On that Sabbath, all was going well. Why didn't you accept the acclaim, Jesus? Why didn't you leave well enough alone? Instead you aroused their ire by reminding them that God's universal love extended beyond their own country and their own people. Suddenly, their admiration turned to such violent wrath that they wanted to hurl you over the edge of the cliff  It is a wonder you escaped! You passed through their midst and went on your way, but there was an occasion when even your family wondered at your sanity. They went out to get you because people were saying you had lost your mind.

You left Nazareth and made your primary residence Capernaum, on the shore of the Sea of Galilee, the hometown of Peter. Peter was one of the first whom you called to be your follower. He, his brother Andrew, and the two brothers, James and John, sometimes called "the sons of thunder," were fishermen. Even in your choice of disciples, you were telling us something, weren't you, for you chose common, uneducated men. You constantly gave recognition to those the culture regarded as non-persons -women, children, prostitutes, and sinners. You chose to associate with people who were ostracized -like tax collectors. They were considered traitors because they not only collected taxes for the Roman Empire, but they had authority to assess them on a whim, keeping for themselves the amount above what the government required. People had no recourse but to pay what was demanded and the collectors were highly resented. The phrase "tax collectors and sinners," appears throughout the gospels. And you invited Matthew, a tax collector, to be one of your inner group!

Crowds of people came to listen to your teaching, for you taught as one who had authority. They quickly discovered that you could heal people of their diseases, give sight to the blind, cause the lame and paralyzed to walk, and even raise the dead. Those were the ordinary people, but within the crowds were students of the Law- Pharisees and their scribes. You were not the first one who had appeared, claiming to be the long-awaited Messiah, spoken of by the prophets. They attracted crowds and the Pharisees took it as their duty to check them out.

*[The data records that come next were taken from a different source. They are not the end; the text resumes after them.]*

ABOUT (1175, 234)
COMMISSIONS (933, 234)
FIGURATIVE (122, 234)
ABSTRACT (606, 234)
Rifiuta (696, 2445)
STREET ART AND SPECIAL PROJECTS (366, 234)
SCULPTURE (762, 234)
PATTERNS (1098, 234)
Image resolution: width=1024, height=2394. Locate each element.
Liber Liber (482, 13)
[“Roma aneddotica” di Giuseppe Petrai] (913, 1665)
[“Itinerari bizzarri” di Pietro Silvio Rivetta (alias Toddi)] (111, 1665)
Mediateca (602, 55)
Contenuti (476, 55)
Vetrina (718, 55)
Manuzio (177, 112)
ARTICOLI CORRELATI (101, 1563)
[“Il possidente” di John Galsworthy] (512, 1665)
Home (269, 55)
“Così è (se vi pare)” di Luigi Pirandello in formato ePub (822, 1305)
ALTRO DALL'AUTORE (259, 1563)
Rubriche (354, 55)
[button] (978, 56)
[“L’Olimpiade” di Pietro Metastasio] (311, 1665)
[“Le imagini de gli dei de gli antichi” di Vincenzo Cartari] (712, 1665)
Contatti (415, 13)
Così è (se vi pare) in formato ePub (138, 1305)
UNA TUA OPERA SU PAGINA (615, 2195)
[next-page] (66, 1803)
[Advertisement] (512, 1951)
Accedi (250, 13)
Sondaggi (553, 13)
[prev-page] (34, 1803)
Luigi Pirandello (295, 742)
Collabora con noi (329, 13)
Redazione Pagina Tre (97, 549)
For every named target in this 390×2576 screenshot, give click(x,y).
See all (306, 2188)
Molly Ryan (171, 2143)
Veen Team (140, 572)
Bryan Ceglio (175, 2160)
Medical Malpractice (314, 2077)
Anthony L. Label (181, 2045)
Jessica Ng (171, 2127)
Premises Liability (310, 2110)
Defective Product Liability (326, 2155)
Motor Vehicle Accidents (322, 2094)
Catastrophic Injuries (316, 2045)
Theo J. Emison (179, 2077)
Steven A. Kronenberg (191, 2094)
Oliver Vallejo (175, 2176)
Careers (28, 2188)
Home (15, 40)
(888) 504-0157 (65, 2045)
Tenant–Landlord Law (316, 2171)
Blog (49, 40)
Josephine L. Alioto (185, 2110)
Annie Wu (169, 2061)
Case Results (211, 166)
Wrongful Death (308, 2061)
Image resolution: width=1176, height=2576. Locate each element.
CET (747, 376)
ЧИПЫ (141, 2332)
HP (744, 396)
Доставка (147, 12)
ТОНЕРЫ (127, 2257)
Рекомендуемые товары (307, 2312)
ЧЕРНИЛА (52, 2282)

They soon noticed that you did not observe the Mosaic Law. This was the Ten Commandments received by Moses, interpreted and supplemented through the centuries. As early as Mark's third chapter, he tells that these groups of people conspired against you, looking for how to destroy you.

I confess, Jesus that I am not like you. I often tailor my remarks according to the group of people I am with, but you were not reshaped to suit the crowd. You were who you were and not only did you invite Matthew to be your follower but you accepted an invitation to dinner at his house. When the Pharisees asked your friends why you ate with tax collectors and sinners, you said, "I have come to call not the (self) righteous but sinners to repentance.”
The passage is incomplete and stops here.